━━━ Source passage

Israel's Strike on Qatar Should Have Happened Years Ago

By David Harsanyi

September 12, 2025 5 min read

Israel's precise strike at Hamas headquarters in the petrostate sheikdom of Qatar happened about 23 months too late.

Every one of the reported targets has been sanctioned by the U.S. government for terrorist activities. Each one of them, by any moral or legal understanding, was engaged in war crimes.

Not only did they orchestrate and manage an ongoing war against Israeli civilians, but they also doomed Arabs in Gaza to destitution while sitting on billions of stolen dollars and sleeping safely in their luxurious hotel rooms.

Even if it turns out that Israel missed these targets, Hamas leaders know there is no place to hide.

Among the targets was Khaled Meshaal, whose net worth has ballooned somewhere between $2 billion-$5 billion, was one of the founders of modern Hamas.

Then there is Khalil al-Hayya, who praised the rape of women and murder of children as "a source of pride for our people," and bragged about using Palestinian civilians as "shields for the resistance."

━━━━━━
━━━ Information supplied

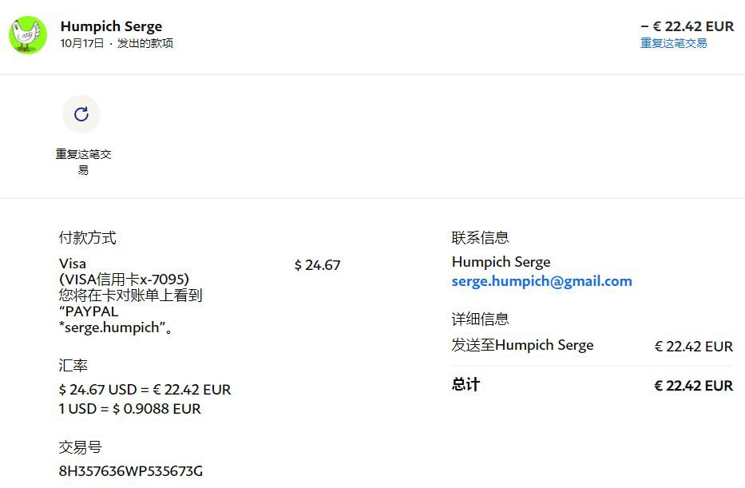Click the chicken avatar of Humpich Serge
745x488 pixels.
(x=28, y=35)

━━━━━━

== What to produce ==
Name every person the opinion piece on Israel's strike in Qatar identifies by name, including its byline.

== Result of this task ==
David Harsanyi, Khaled Meshaal, Khalil al-Hayya